- Bloc de texte:
◆ ◆ ◆ ◆

5 années séparent Clear Language, le nouvel album de Balmorhea, de Stranger. Autant dire une éternité. C’est donc avec encore plus de force que l’on prend conscience combien les américains nous avaient manqués.
Credit photo : Claire Cottrell
Le territoire du Post-Rock ou encore du Neo Classique sont pour le moins encombrés. On y croise le meilleur mais aussi le pire. Le Post-Rock a pour lui ou plutôt contre lui de véhiculer dans son processus de création quelques recettes usagées qui virent au cliché. Il en est de même du Neo-Classique qui navigue à vue entre souffles romantiques et acoquinage plus ou moins gracieux avec l’électro pour achalander le public Pop. Le piège souvent facile, c’est le caractère illustratif de l’exercice, la montée puissante que l’on sent venir quinze mesures avant.

◆ ◆ ◆ ◆

- Extrait de données:
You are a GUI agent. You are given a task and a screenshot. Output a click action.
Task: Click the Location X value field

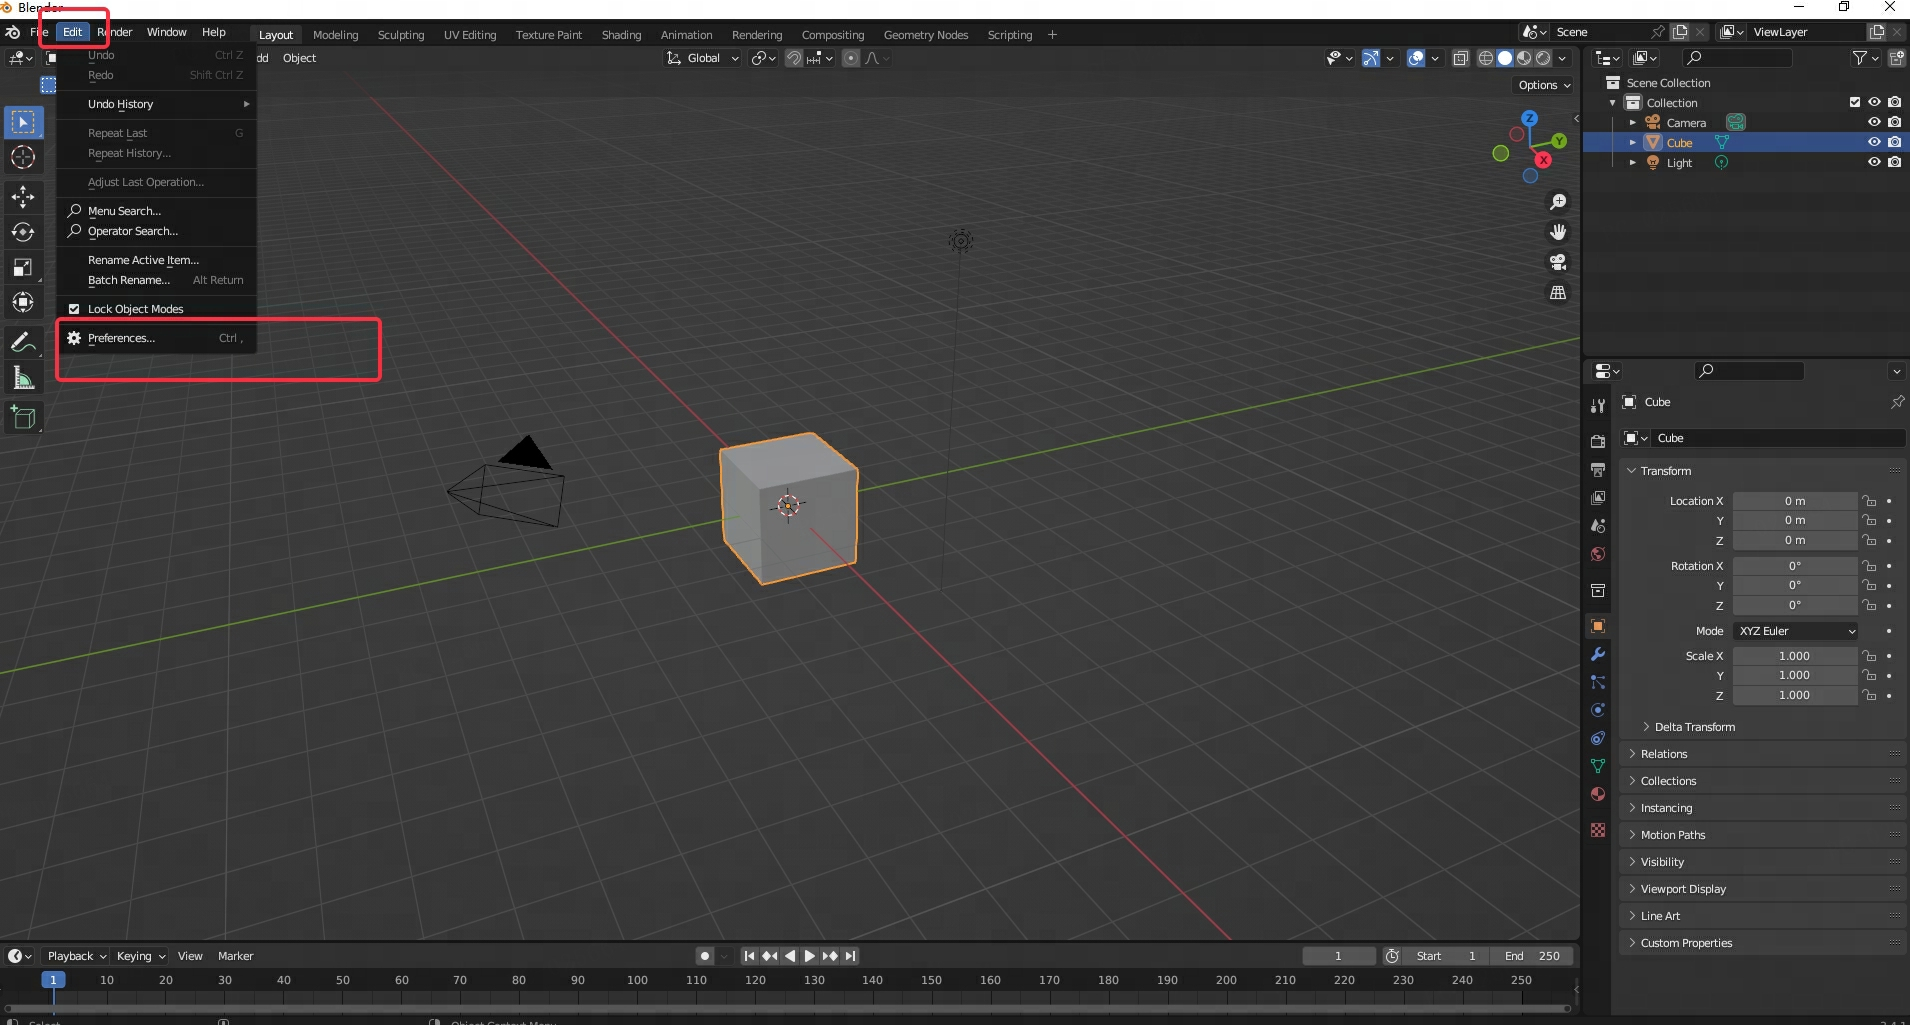(x=1794, y=501)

◆ ◆ ◆ ◆

- Consigne:
Renvoyez mot pour mot, s'il vous plaît, le passage du bloc de texte situé entre « Credit photo : Claire » et « quinze mesures avant. », ces deux segments inclus. Servez-vous uniquement du bloc de texte.

- Corrigé:
Credit photo : Claire Cottrell
Le territoire du Post-Rock ou encore du Neo Classique sont pour le moins encombrés. On y croise le meilleur mais aussi le pire. Le Post-Rock a pour lui ou plutôt contre lui de véhiculer dans son processus de création quelques recettes usagées qui virent au cliché. Il en est de même du Neo-Classique qui navigue à vue entre souffles romantiques et acoquinage plus ou moins gracieux avec l’électro pour achalander le public Pop. Le piège souvent facile, c’est le caractère illustratif de l’exercice, la montée puissante que l’on sent venir quinze mesures avant.